Listed records:
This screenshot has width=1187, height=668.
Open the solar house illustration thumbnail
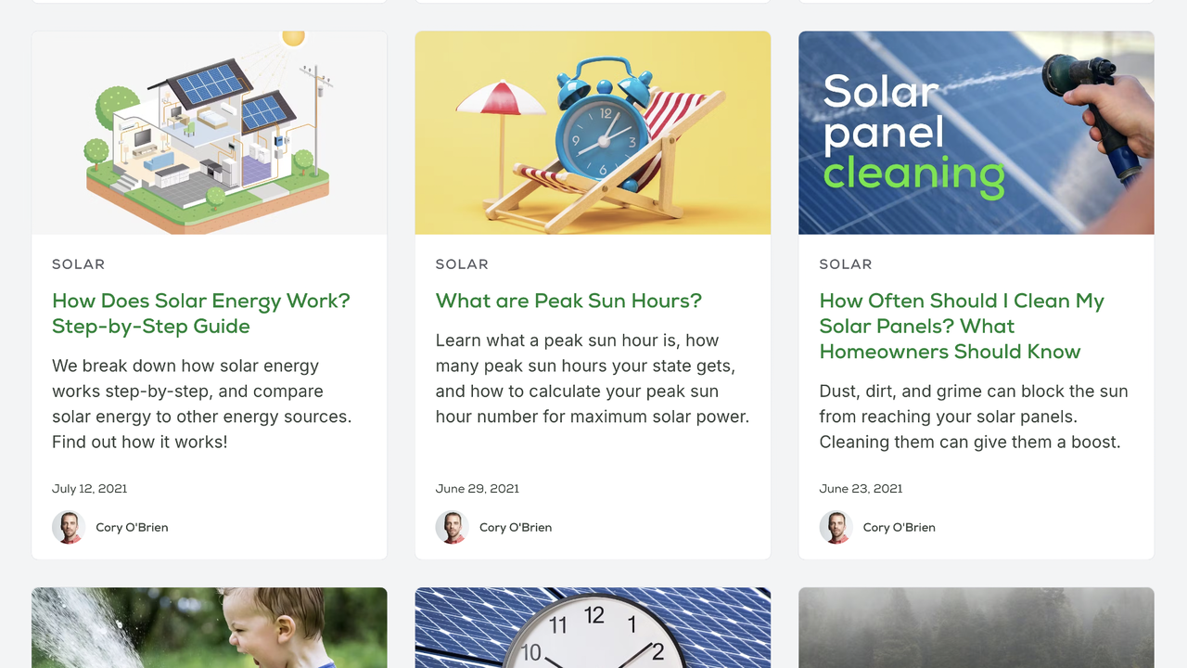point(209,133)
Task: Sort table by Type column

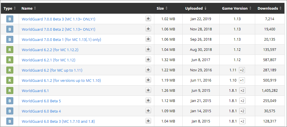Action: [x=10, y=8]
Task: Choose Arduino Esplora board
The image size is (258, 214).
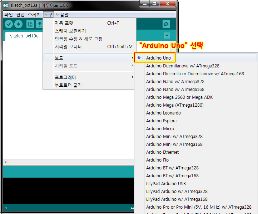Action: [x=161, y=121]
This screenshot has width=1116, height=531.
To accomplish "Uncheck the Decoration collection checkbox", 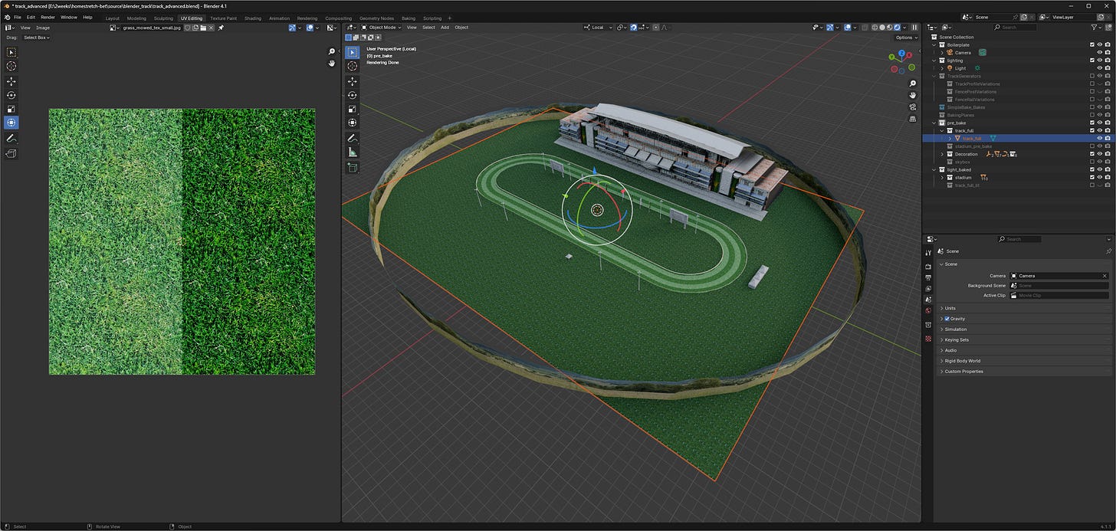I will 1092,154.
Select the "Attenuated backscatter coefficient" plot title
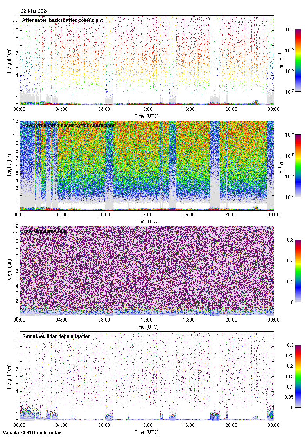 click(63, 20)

What is being asked: Filter the entries above and keep only the lines with the word "width".

Task solution:
This screenshot has width=1187, height=668.
This screenshot has width=1116, height=531.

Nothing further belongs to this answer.